I can’t tell you how many times I’ve been relaxing in the back yard pretending to be paying attention to the wee ones when my daughter’s standing before me with a huge grin and asks, “Want to see some cool bugs?” Who could resist an offer like that? I know I couldn’t, because even if I’m dead-tired her enthusiasm is like a jolt of adrenaline pumping through my veins.
I follow the leader of the bug hunters to the various “homes” of our arthropod friends. These are under strategically placed cinderblocks and logs around our expansive backyard. The best spot is right behind our pool deck. There’s a leftover log from the October Storm (see No More Power… for a long while (part one)) which houses a lot of cool bugs, like beetles, earthworms, potato bugs, milipedes, ants and one of my daughter’s new favorites, slugs.
“Can I touch them, Daddy?” She asks politely.
“Of course, young lady, just don’t hurt them.”
To her credit, I haven’t seen her sqash one yet… at least not recently.
When she doesn’t have an adult next to her on one of these expeditions she takes it upon herself that it’s okay to pick up her somewhat little tickly friends. My wife had the pleasure of seeing this first-hand.
“Mommy, I found a spider.”
“That’s great, dear.”
“Wanna see it?”
Before she could answer our little angel opened her hand to show off her find. My darling wife wanted to bolt when she saw the somewhat large spider in her daughter’s hand but fought hard against it. She said that on the inside she was terrified and somehow kept her outside demeanor in check as to not guide our daughter into the world of being afraid of insects. Yes, most of those fears are inherited through action, not genes.
“Look, it’s tickling me,” she said as the spider crawled on her arm.
Just so you know, no insects were harmed in the writing of this post and neither was my daughter.
Over-indulgence seems to be a recurring theme in my holiday scripts. It’s Wednesday already and I still feel like I’m going to explode. The feast on Easter Sunday was a brunch at my parents’ house that could’ve fed a thousand, luckily only nine hundred of us showed up; well maybe the count was more like eleven. There were different choices of egg dishes and different choices of potato dishes and different choices of cookies and cakes and different choices of bugs. I actually didn’t see any bugs, but I saw a bug catcher, so I just made an assumption based on circumstantial evidence.
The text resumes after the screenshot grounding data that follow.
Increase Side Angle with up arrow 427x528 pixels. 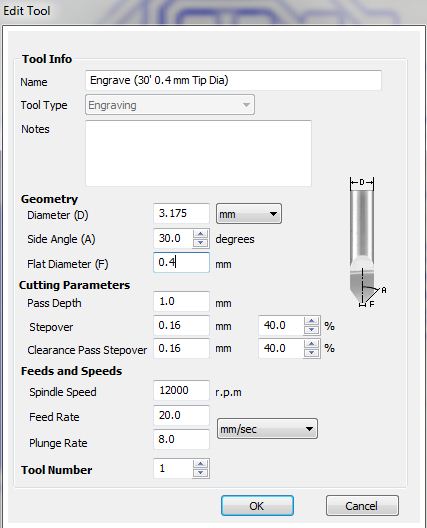(201, 234)

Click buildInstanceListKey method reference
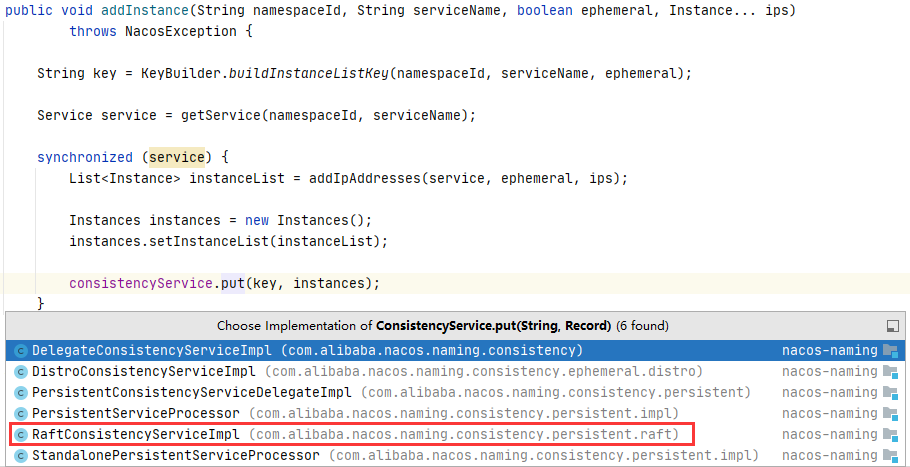308,74
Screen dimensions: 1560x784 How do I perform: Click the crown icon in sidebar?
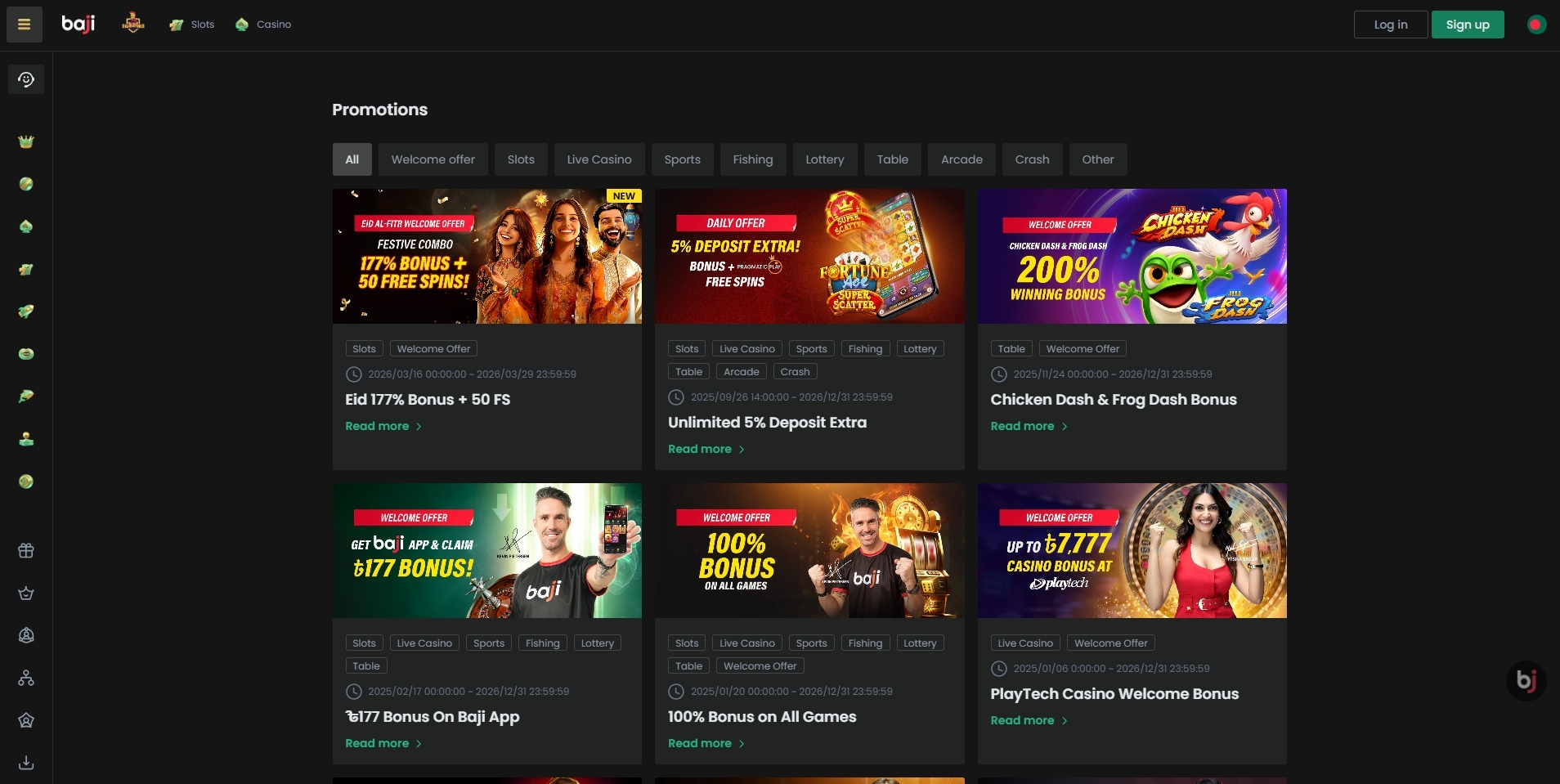(26, 141)
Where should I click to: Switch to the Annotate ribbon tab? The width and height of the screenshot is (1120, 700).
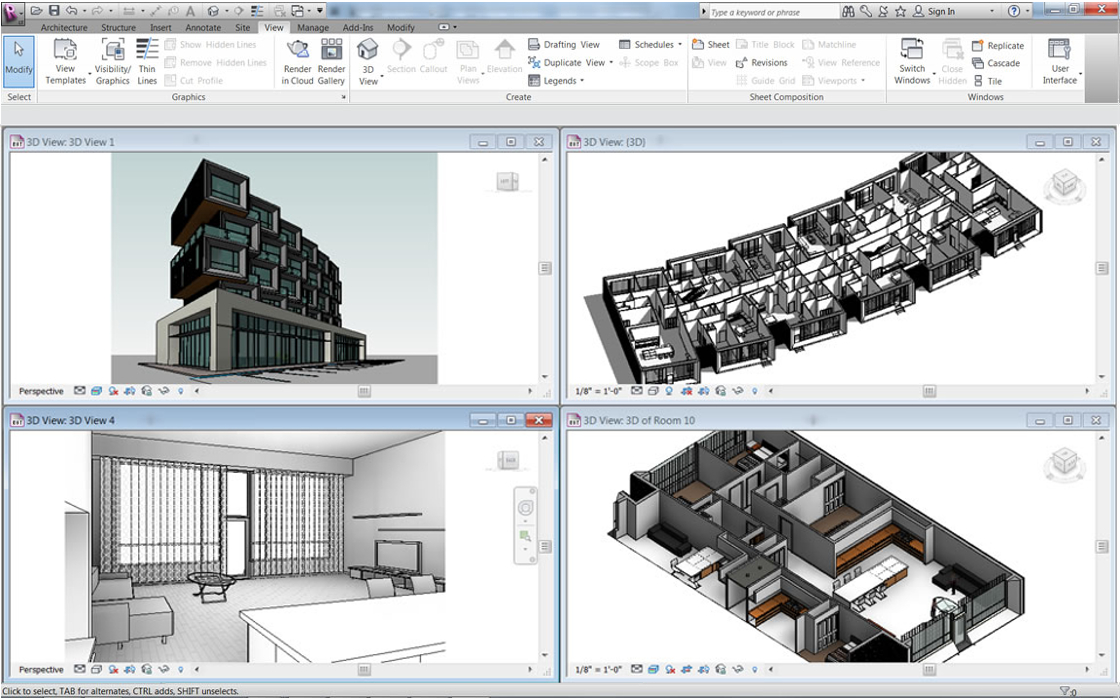point(204,28)
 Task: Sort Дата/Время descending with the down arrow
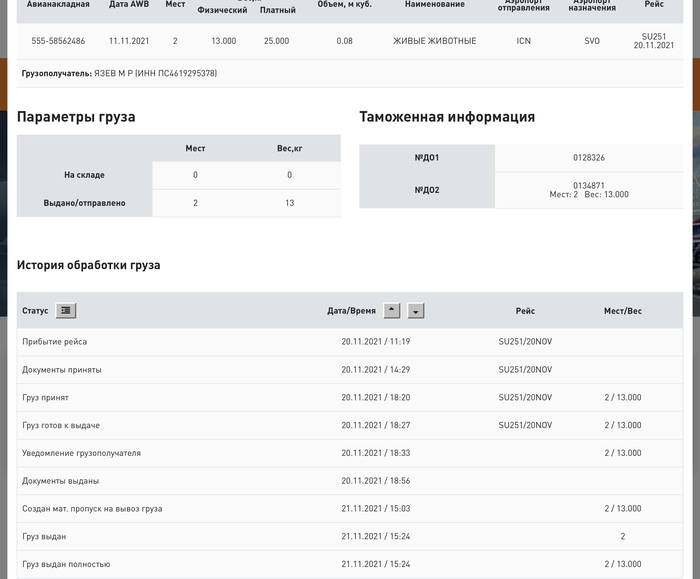(416, 311)
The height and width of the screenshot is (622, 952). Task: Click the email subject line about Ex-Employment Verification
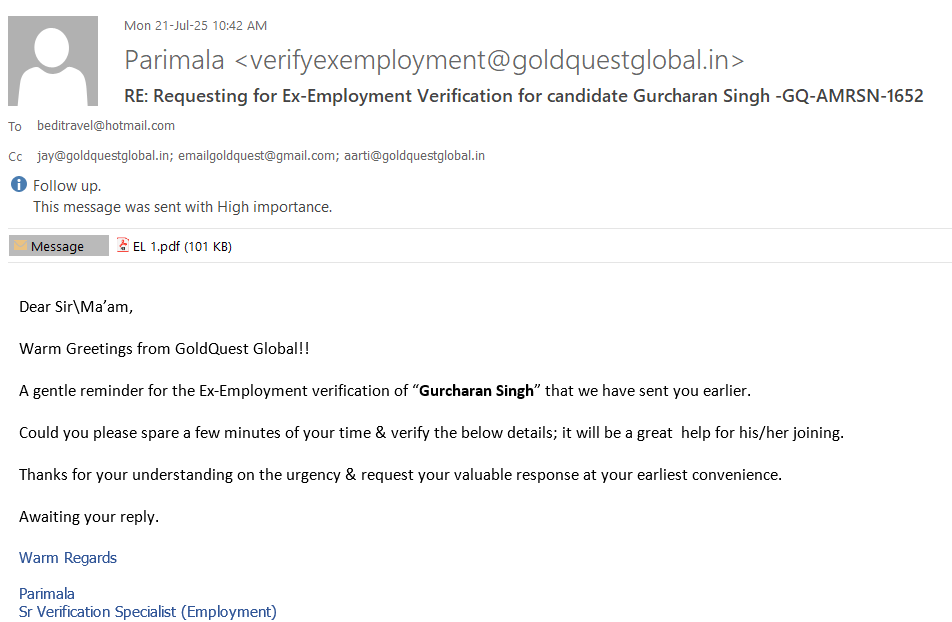pyautogui.click(x=523, y=96)
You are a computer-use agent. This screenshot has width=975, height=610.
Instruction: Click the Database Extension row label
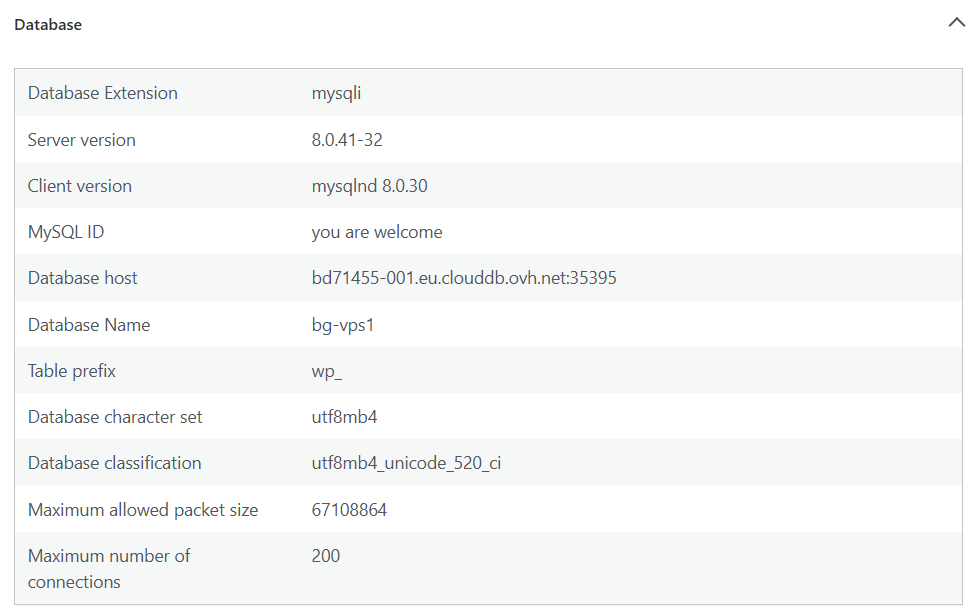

Contrary to popular belief, a bug catcher is not like a dogcatcher. It’s not a profession at all; it’s a little plastic container that came with a tiny net and a pair of plastic tweezers. It was there because my sister, Aunt HockeyMom, gave it to my daughter because she loves bugs… my daughter that is. My sister’s actually terrified of many of the little creatures that she wants my little explorer to hunt down. Maybe the bug catcher can be “accidentally” opened at Aunt HockeyMom’s house some time in the summer just for laughs.
My daughter stopped eating chocolate for a minute because she was thrilled with the unusual, but appreciated, Easter gift and so was I for different reasons; the children didn’t need any more candy for
me them to eat over the next few days. She wanted to use it immediately, but we hadn’t brought her snowsuit and winter boots with us so she’d have to wait until it warms up… in June. My little angel examined every part of the contraption and its accessories with delight while I ate a sixteenth breakfast sausage. She shook the empty container, she pulled on the little net and she pinched the tweezers together numerous times. That’s when she looked at my wife and me and asked, “Is this for hurting bugs?”
After answering her with a straight face I waddled backwards out of the room and my bulging stomach soon followed. Fortunately none of our relatives who would have encouraged her negatively were there because it was just a legitimate question from an inquisitive child and not a sign of any kind that she wants to maim or torture living creatures. That’s what I keep telling myself and pretty soon I’ll believe it… I hope.